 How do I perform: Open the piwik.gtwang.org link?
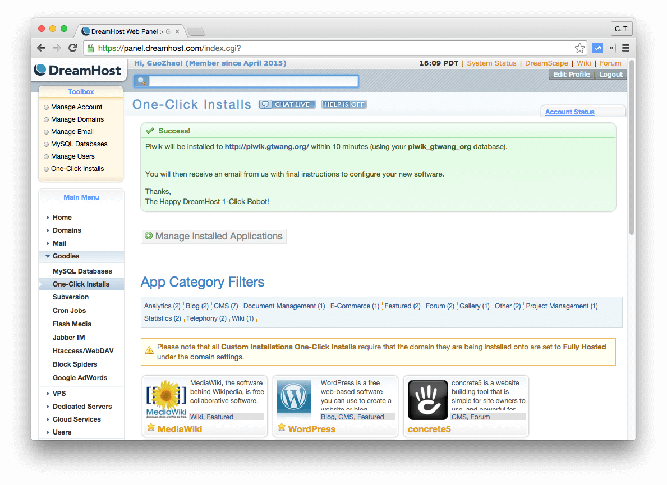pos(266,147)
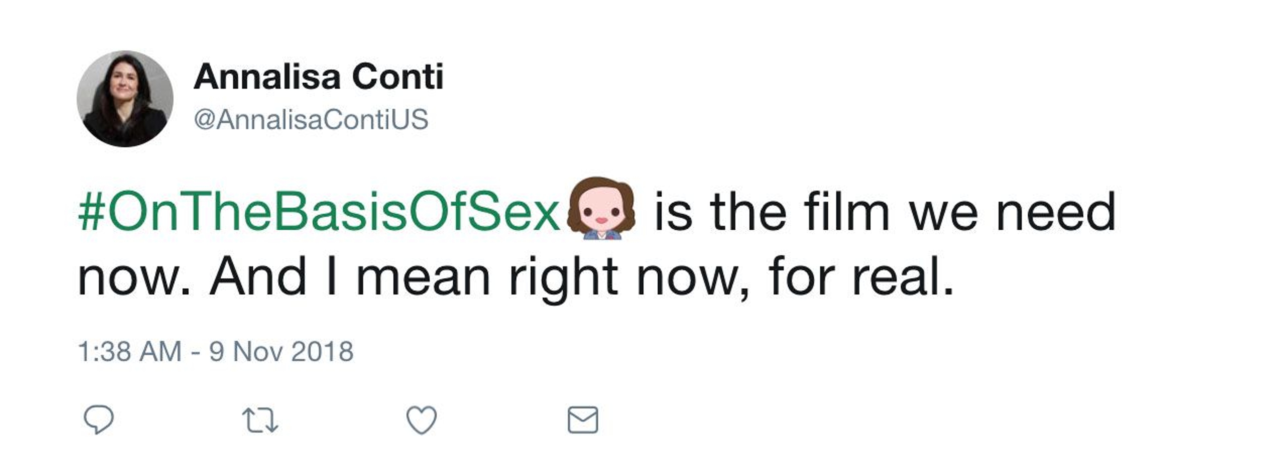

------------------------------------------------------------

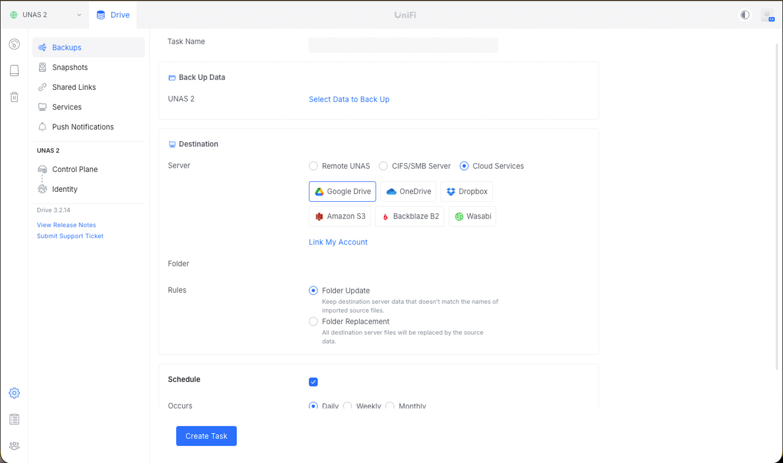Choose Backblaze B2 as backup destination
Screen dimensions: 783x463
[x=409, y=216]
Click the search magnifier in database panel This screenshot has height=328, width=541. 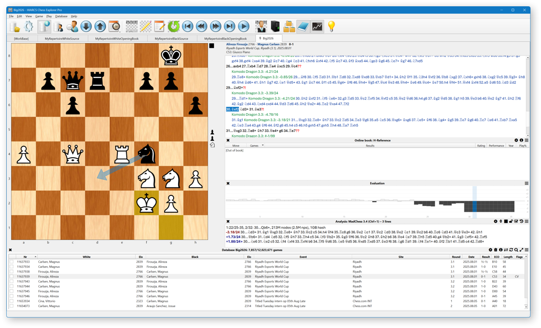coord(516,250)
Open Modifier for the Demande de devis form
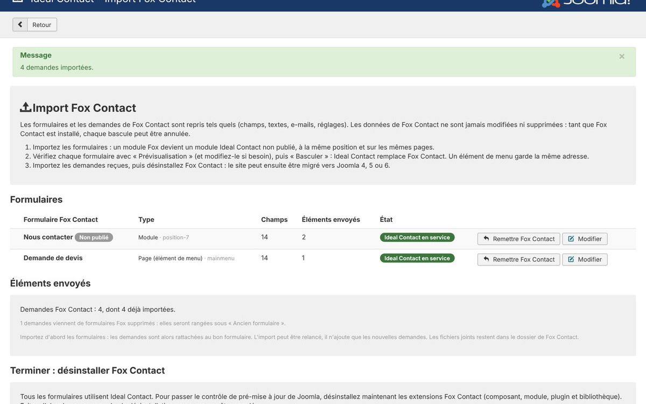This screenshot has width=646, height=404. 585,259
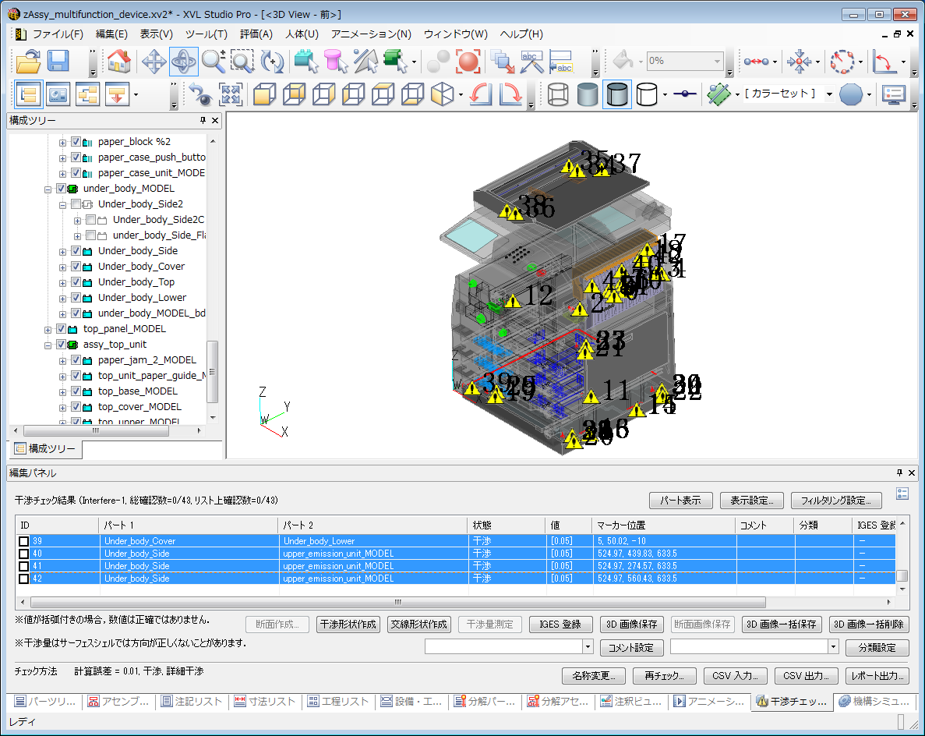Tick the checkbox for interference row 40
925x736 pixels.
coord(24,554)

------------------------------------------------------------

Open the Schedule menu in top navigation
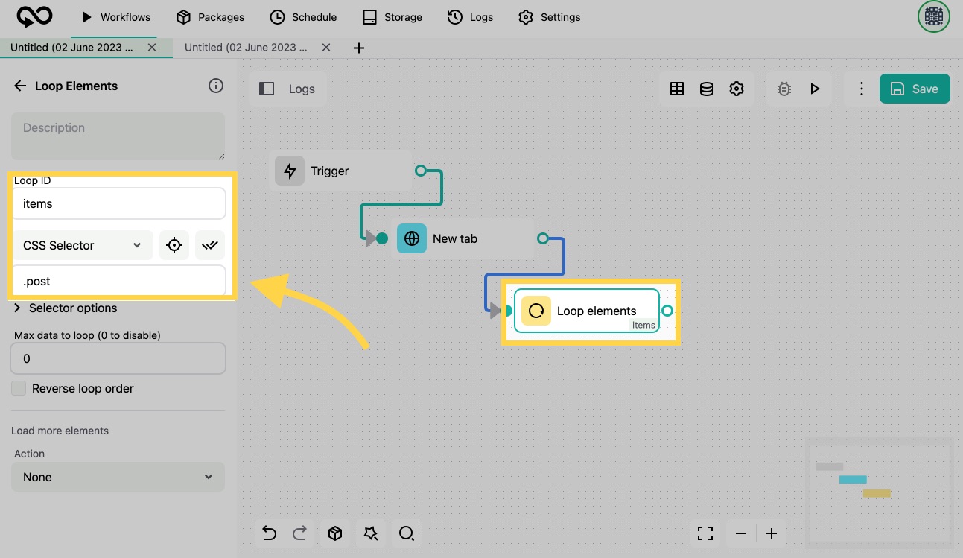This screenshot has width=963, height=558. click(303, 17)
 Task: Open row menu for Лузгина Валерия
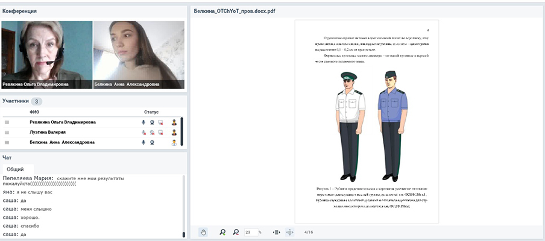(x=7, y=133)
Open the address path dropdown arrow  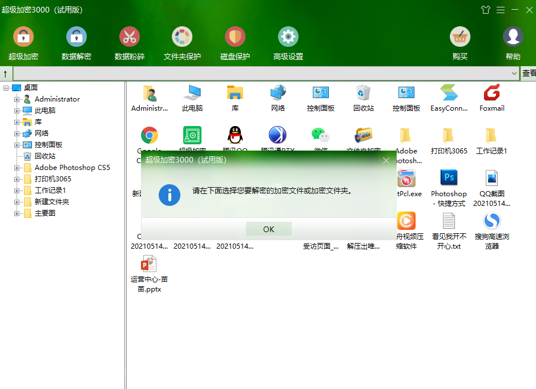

------------------------------------------------------------

● TASK STATEMENT
From the line holding "Open the Schedule menu in top navigation" to the line holding "Open the address path dropdown arrow", both included, retype the entries above exactly and drop the pictures.

● RESPONSE AREA
Open the Schedule menu in top navigation
This screenshot has width=963, height=558. click(303, 17)
 Task: Open row menu for Лузгина Валерия
(x=7, y=133)
Open the address path dropdown arrow  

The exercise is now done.